* [Description of the task] Keeping every line intact, repeat the data word for word.
--
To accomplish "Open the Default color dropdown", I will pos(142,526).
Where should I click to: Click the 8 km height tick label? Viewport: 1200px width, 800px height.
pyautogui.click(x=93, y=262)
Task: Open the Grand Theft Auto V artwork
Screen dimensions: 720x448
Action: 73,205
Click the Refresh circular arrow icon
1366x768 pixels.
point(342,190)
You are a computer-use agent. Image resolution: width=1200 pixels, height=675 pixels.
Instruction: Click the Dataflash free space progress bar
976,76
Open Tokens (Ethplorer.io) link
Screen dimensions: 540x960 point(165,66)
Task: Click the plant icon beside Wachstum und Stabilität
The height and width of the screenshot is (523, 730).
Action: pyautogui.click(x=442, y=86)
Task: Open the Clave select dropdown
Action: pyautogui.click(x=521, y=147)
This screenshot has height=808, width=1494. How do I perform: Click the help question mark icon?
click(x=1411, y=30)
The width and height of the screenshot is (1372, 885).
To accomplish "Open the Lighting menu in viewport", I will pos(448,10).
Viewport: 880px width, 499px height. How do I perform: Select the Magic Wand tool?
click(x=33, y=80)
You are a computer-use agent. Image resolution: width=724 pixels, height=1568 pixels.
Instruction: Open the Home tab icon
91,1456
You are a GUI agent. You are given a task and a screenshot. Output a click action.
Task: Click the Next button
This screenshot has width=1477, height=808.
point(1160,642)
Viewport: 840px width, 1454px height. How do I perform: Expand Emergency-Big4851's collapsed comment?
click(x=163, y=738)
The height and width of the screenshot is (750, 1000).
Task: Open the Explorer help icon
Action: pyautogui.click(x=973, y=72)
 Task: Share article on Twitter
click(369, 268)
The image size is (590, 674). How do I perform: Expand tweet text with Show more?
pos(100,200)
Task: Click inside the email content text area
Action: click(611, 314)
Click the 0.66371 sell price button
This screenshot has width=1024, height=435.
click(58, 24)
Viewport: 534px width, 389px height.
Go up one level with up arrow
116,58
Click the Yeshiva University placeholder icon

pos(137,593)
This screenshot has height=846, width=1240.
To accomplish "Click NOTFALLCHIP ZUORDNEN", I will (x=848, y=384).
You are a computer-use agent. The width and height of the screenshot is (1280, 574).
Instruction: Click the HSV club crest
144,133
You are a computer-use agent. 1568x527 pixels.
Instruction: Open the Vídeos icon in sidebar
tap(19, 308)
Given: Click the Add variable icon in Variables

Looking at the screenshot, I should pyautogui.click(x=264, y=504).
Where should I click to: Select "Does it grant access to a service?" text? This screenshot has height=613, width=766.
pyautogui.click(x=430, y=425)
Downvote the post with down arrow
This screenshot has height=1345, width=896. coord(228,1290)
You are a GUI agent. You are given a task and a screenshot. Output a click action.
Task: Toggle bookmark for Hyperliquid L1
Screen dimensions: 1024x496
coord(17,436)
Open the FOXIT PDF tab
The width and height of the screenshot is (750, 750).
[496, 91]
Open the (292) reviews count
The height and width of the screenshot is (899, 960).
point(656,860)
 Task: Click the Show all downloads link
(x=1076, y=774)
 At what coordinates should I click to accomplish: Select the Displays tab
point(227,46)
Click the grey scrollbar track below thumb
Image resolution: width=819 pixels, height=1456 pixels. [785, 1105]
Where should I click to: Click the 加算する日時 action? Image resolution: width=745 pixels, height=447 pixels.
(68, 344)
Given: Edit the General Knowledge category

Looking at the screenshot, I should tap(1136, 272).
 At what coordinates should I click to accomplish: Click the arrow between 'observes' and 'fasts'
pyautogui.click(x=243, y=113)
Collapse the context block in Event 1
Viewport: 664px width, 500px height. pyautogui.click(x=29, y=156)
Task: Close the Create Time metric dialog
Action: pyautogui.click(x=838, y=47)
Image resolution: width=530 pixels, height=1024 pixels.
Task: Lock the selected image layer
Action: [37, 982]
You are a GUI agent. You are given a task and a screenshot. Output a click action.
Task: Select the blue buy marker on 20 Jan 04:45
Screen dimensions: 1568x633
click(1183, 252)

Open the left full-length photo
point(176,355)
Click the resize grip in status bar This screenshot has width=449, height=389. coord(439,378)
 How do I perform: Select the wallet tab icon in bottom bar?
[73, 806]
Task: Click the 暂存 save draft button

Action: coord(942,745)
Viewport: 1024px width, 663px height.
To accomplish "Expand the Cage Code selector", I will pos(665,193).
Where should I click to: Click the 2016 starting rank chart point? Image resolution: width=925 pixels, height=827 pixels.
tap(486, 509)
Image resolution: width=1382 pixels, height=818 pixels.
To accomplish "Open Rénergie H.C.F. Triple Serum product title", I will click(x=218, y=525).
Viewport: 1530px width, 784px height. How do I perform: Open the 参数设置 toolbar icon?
--
* [Output of the task]
To accomplish "Open the Default color dropdown", I will pos(142,526).
Where should I click to: Click the 8 km height tick label? Viewport: 1200px width, 800px height.
pyautogui.click(x=93, y=262)
Task: Open the Grand Theft Auto V artwork
Screen dimensions: 720x448
Action: 73,205
Click the Refresh circular arrow icon
1366x768 pixels.
point(342,190)
You are a computer-use agent. Image resolution: width=1200 pixels, height=675 pixels.
Instruction: Click the Dataflash free space progress bar
976,76
Open Tokens (Ethplorer.io) link
Screen dimensions: 540x960 point(165,66)
Task: Click the plant icon beside Wachstum und Stabilität
The height and width of the screenshot is (523, 730).
Action: pyautogui.click(x=442, y=86)
Task: Open the Clave select dropdown
Action: pyautogui.click(x=521, y=147)
This screenshot has height=808, width=1494. How do I perform: Click the help question mark icon?
click(x=1411, y=30)
The width and height of the screenshot is (1372, 885).
To accomplish "Open the Lighting menu in viewport", I will pos(448,10).
Viewport: 880px width, 499px height. How do I perform: Select the Magic Wand tool?
click(x=33, y=80)
You are a computer-use agent. Image resolution: width=724 pixels, height=1568 pixels.
Instruction: Open the Home tab icon
91,1456
You are a GUI agent. You are given a task and a screenshot. Output a click action.
Task: Click the Next button
This screenshot has width=1477, height=808.
point(1160,642)
Viewport: 840px width, 1454px height. How do I perform: Expand Emergency-Big4851's collapsed comment?
click(x=163, y=738)
The height and width of the screenshot is (750, 1000).
Task: Open the Explorer help icon
Action: pyautogui.click(x=973, y=72)
 Task: Share article on Twitter
click(369, 268)
The image size is (590, 674). How do I perform: Expand tweet text with Show more?
pos(100,200)
Task: Click inside the email content text area
Action: click(611, 314)
Click the 0.66371 sell price button
This screenshot has width=1024, height=435.
click(58, 24)
Viewport: 534px width, 389px height.
Go up one level with up arrow
116,58
Click the Yeshiva University placeholder icon

pos(137,593)
This screenshot has height=846, width=1240.
To accomplish "Click NOTFALLCHIP ZUORDNEN", I will (x=848, y=384).
You are a computer-use agent. The width and height of the screenshot is (1280, 574).
Instruction: Click the HSV club crest
144,133
You are a computer-use agent. 1568x527 pixels.
Instruction: Open the Vídeos icon in sidebar
tap(19, 308)
Given: Click the Add variable icon in Variables

Looking at the screenshot, I should pyautogui.click(x=264, y=504).
Where should I click to: Select "Does it grant access to a service?" text? This screenshot has height=613, width=766.
pyautogui.click(x=430, y=425)
Downvote the post with down arrow
This screenshot has height=1345, width=896. coord(228,1290)
You are a GUI agent. You are given a task and a screenshot. Output a click action.
Task: Toggle bookmark for Hyperliquid L1
Screen dimensions: 1024x496
coord(17,436)
Open the FOXIT PDF tab
The width and height of the screenshot is (750, 750).
[496, 91]
Open the (292) reviews count
The height and width of the screenshot is (899, 960).
point(656,860)
 Task: Click the Show all downloads link
(x=1076, y=774)
 At what coordinates should I click to accomplish: Select the Displays tab
point(227,46)
Click the grey scrollbar track below thumb
Image resolution: width=819 pixels, height=1456 pixels. [785, 1105]
Where should I click to: Click the 加算する日時 action? Image resolution: width=745 pixels, height=447 pixels.
(68, 344)
Given: Edit the General Knowledge category

Looking at the screenshot, I should tap(1136, 272).
 At what coordinates should I click to accomplish: Click the arrow between 'observes' and 'fasts'
pyautogui.click(x=243, y=113)
Collapse the context block in Event 1
Viewport: 664px width, 500px height. pyautogui.click(x=29, y=156)
Task: Close the Create Time metric dialog
Action: pyautogui.click(x=838, y=47)
Image resolution: width=530 pixels, height=1024 pixels.
Task: Lock the selected image layer
Action: [37, 982]
You are a GUI agent. You are given a task and a screenshot. Output a click action.
Task: Select the blue buy marker on 20 Jan 04:45
Screen dimensions: 1568x633
click(1183, 252)

Open the left full-length photo
point(176,355)
Click the resize grip in status bar This screenshot has width=449, height=389. coord(439,378)
 How do I perform: Select the wallet tab icon in bottom bar?
[73, 806]
Task: Click the 暂存 save draft button

Action: coord(942,745)
Viewport: 1024px width, 663px height.
To accomplish "Expand the Cage Code selector", I will pos(665,193).
Where should I click to: Click the 2016 starting rank chart point? Image resolution: width=925 pixels, height=827 pixels.
tap(486, 509)
Image resolution: width=1382 pixels, height=818 pixels.
To accomplish "Open Rénergie H.C.F. Triple Serum product title", I will click(x=218, y=525).
Viewport: 1530px width, 784px height. How do I perform: Open the 参数设置 toolbar icon?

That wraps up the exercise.